Objectives: To investigate the causes, course, and outcome of critical illness requiring emergency admission to the intensive care unit (ICU) in patients with systemic lupus erythematosus (SLE) or the antiphospholipid syndrome (APS), or both.

Methods: Critically ill patients with SLE or APS, or both, admitted to a London teaching hospital ICU over a 15 year period were studied. Demographic, diagnostic, physiological, laboratory, and survival data were analysed. Kaplan-Meier survival curves were constructed by age, time from first diagnosis of SLE, and time from first ICU admission. The log rank test and a backwards stepwise Cox regression were used to identify factors associated with reduced survival.

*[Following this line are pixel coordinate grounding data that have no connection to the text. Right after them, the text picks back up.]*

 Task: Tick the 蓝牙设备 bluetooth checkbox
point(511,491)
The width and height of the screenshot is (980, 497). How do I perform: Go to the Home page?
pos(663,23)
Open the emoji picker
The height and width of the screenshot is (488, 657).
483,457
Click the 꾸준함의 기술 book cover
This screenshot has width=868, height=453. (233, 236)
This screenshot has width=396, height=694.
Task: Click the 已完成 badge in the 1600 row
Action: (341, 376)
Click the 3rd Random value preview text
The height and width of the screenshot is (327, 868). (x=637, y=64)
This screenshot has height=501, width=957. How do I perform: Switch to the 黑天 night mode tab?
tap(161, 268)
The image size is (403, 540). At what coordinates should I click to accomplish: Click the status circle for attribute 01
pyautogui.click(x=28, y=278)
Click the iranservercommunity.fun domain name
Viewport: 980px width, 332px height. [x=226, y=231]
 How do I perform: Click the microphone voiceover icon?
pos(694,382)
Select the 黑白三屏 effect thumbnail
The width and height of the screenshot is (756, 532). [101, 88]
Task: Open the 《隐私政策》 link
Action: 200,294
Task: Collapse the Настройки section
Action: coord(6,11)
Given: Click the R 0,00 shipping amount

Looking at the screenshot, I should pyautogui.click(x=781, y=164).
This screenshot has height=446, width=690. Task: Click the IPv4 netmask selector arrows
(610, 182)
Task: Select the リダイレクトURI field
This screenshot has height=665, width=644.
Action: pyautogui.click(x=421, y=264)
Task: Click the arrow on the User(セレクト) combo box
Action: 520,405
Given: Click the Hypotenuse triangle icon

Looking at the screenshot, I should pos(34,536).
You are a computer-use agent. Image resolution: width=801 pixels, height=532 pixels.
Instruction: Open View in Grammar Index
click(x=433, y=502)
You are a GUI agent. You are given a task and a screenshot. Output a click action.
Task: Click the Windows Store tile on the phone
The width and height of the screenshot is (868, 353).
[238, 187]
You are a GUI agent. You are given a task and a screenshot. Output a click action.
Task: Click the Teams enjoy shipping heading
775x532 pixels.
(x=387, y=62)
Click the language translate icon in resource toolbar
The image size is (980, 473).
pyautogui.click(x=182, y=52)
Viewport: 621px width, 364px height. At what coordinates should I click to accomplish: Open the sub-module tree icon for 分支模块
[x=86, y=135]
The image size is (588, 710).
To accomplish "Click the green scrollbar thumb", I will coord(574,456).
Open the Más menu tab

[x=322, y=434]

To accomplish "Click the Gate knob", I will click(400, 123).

Results: Sixty one patients with SLE alone (39%) and/or APS (61%) required 76 emergency admissions to the ICU. Patients had high severity of illness scores (median APACHE II 22 (range 8–45)) and multiorgan dysfunction. The primary diagnoses for patients admitted were infection in 31/76 (41%), renal disease in 16/76 (21%), cardiovascular disease in 12/76 (16%), and coagulopathies in 11/76 (14%). The commonest secondary diagnosis was renal dysfunction (49%). Factors associated with an increased risk of death were cyclophosphamide before admission, low white cell count, and high severity of illness score. Before adjustment for these factors renal disease had a strong adverse effect on long term survival (analysis by age at diagnosis p=0.005, analysis by time since first ICU admission, p=0.07). After adjustment, infection at admission to ICU was associated with an increased ICU mortality (p=0.02) and was the cause of death in 13/17 patients who died in the ICU. Similarly, after adjustment, APS was associated with reduced ICU survival (p=0.1) and reduced long term (p=0.03) survival. Seventeen patients (28%) died in the ICU, and 31 patients (51%) had died by the last follow up. Median time from ICU admission to death was four years. Overall five year survival from the first ICU admission was 43%.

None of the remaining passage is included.